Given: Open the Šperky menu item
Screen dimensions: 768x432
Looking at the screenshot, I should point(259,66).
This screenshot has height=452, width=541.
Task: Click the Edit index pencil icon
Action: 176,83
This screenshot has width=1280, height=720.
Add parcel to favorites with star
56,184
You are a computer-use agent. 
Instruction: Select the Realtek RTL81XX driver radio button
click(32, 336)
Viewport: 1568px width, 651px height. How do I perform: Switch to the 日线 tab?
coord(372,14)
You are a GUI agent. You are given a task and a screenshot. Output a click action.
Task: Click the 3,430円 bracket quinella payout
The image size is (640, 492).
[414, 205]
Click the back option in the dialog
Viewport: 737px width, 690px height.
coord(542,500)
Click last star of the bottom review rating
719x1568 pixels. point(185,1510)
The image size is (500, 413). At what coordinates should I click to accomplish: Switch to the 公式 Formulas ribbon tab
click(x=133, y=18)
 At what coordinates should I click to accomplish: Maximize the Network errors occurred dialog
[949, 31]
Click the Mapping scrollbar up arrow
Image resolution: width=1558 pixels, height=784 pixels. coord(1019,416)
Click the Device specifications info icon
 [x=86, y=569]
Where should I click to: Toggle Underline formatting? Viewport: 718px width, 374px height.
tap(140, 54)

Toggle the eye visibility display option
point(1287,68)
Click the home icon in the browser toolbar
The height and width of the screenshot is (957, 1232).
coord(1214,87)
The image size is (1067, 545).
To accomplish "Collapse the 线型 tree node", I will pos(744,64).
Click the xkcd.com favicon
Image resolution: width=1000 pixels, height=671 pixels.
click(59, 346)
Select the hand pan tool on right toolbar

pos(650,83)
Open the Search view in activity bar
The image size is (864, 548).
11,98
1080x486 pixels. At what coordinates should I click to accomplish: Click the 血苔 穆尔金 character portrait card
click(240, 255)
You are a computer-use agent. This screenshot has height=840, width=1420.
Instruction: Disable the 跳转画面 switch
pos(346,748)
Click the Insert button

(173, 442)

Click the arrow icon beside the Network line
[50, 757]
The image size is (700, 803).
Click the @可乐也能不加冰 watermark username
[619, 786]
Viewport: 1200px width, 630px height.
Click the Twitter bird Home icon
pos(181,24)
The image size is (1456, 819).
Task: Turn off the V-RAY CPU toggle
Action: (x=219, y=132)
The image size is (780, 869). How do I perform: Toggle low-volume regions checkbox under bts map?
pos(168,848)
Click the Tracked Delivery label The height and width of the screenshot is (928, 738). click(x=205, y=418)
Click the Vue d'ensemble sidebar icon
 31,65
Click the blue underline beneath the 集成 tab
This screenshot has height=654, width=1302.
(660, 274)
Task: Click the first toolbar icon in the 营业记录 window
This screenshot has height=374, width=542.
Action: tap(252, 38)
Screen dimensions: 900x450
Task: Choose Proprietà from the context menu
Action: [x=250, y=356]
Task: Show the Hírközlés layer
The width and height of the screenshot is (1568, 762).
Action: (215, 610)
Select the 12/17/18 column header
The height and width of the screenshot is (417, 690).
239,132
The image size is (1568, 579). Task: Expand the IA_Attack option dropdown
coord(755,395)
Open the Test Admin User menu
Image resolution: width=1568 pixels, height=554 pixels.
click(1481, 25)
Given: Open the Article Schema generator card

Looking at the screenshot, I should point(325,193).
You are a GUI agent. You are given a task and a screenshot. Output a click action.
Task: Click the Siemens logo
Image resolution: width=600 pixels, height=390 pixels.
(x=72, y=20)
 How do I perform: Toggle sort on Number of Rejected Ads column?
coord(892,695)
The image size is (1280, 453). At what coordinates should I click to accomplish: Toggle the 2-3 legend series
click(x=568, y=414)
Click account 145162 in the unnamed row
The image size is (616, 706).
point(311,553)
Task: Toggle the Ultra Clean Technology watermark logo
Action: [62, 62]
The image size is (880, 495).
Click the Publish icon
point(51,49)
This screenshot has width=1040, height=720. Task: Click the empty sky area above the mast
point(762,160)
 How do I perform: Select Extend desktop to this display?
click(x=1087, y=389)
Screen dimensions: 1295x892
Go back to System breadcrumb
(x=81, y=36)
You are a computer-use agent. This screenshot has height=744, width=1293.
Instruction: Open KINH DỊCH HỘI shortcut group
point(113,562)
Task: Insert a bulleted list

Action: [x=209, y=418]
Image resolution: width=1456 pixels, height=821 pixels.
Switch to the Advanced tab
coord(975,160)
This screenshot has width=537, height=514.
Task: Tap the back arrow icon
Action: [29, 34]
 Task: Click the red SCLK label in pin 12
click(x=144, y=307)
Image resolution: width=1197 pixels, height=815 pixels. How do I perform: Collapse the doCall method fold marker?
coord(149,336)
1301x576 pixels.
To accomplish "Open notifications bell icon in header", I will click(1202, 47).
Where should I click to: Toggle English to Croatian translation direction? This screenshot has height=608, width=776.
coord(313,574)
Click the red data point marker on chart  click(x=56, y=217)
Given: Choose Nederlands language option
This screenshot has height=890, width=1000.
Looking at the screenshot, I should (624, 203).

## TASK TO CARRY OUT:
Could you report every line of the material that contains the string "header"?

## WRITTEN RESPONSE:
Select the 12/17/18 column header
To accomplish "Open notifications bell icon in header", I will click(1202, 47).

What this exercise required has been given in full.